We do not address Alifax's challenge to the district court's Daubert decision excluding Mr. Bokhart's expert testimony because Alifax only raised this issue in a footnote in its opening brief. Appellant's Br. 41-42 n.9. See Aquinnah/Gay Head Cmty. Assoc., Inc. v. Wampanoag Tribe of Gay Head (Aquinnah), 989 F.3d 72, 80 (1st Cir. 2021) (finding argument addressed in a single footnote in opening brief forfeited).
Alifax's cited cases are also distinguishable. For example, two of these cases are inapposite because they involve a district court's finding under Rule 403. Appellant's Br. 62-63; see Espeaignnette v. Gene Tierney Co., 43 F.3d 1, 5-8 (1st Cir. 1994); United States v. Frabizio, 459 F.3d 80, 9091 (1st Cir. 2006). Here, the district court did not exclude Mr. Bokhart's testimony under Rule 403; rather, it found that "[p]ermitting the jury's damages award to stand would constitute a miscarriage of justice" in light of Bokhart's testimony. New Trial Order at 582; see Jennings, 587 F.3d at 436 ("[T]he district court has the power and duty to order a new trial whenever, in its judgment, the action is required in order to prevent injustice.").

- Tasks
**A)** Answer these questions about the opinion excerpt on Alifax's appeal:
(i) Where did Alifax raise its challenge to the district court's Daubert decision?
(ii) Under what rule was the finding in two of Alifax's cited cases made?
(iii) At what page of the New Trial Order does the quoted "miscarriage of justice" language appear?
**B)** Edit the opinion excerpt on Alifax's appeal. Write out the part that opens with "We do not address" and closes with "opening brief forfeited).", with "Daubert decision" changed to "Daubert ruling".
**C)** Pick up the opinion excerpt on Alifax's appeal after its last sentence and continue it.

- Records shown
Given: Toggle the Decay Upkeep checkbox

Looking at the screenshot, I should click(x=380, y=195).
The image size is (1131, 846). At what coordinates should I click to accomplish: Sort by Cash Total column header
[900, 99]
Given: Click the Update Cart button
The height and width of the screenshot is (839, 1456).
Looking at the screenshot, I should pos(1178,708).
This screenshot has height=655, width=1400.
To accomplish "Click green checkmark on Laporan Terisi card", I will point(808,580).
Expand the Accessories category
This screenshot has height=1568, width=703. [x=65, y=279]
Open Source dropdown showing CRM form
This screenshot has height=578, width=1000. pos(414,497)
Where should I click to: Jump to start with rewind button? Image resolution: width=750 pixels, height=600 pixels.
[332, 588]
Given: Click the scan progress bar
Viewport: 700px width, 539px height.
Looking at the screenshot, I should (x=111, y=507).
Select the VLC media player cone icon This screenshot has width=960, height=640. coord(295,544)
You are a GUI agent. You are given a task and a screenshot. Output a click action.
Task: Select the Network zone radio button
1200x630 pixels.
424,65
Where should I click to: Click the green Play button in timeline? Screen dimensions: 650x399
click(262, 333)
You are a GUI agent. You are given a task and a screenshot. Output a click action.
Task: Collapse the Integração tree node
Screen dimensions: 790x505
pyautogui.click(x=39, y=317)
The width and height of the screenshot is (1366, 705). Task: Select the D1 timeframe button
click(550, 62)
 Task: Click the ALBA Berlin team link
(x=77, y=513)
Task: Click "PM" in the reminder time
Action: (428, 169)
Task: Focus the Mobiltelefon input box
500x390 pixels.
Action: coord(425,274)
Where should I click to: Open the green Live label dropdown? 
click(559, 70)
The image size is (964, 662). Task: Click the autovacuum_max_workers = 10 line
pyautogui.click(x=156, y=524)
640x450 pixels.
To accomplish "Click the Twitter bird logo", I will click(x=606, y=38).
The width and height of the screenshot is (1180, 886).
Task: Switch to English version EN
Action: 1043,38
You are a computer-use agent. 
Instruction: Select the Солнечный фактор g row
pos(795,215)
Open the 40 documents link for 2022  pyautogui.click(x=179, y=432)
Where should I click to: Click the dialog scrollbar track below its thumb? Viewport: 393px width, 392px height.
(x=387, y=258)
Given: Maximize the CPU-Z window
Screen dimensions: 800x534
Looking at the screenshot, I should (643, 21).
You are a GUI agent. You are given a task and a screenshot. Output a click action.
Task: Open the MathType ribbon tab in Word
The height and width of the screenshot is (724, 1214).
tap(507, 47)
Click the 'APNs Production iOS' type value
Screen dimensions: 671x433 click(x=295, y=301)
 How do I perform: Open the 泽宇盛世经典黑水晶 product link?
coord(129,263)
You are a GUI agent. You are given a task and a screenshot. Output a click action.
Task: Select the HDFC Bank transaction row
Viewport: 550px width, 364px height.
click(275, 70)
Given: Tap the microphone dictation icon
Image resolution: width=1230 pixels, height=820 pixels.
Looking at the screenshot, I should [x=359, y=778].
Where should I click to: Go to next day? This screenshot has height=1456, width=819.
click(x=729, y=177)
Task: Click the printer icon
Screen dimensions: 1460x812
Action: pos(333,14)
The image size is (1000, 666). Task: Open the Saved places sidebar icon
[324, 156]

- Responses per task
**A)**
(i) In a footnote in its opening brief.
(ii) Rule 403.
(iii) Page 582.

**B)**
We do not address Alifax's challenge to the district court's Daubert ruling excluding Mr. Bokhart's expert testimony because Alifax only raised this issue in a footnote in its opening brief. Appellant's Br. 41-42 n.9. See Aquinnah/Gay Head Cmty. Assoc., Inc. v. Wampanoag Tribe of Gay Head (Aquinnah), 989 F.3d 72, 80 (1st Cir. 2021) (finding argument addressed in a single footnote in opening brief forfeited).

**C)**
In sum, we conclude that the district court did not abuse its discretion in granting a new trial on damages.
E
Next, Alifax challenges the district court's decision to exclude the alleged signal acquisition trade secret from the new trial. Appellant's Br. 47-50; see Order on New Trial Scope and Patent Fees at *2-3. Alifax argues that even if the district court was correct to exclude the alleged signal acquisition trade secret from the jury after close of the original trial, that does not justify excluding the alleged signal acquisition trade secret entirely from the new trial because the questions at the end of the original trial and at summary judgment before trial are different. Appellant's Br. 47. Moreover, Alifax asserts the district court's exclusion of the alleged signal acquisition trade secret was an improper application of partial retrial law. Id. at 48. We disagree.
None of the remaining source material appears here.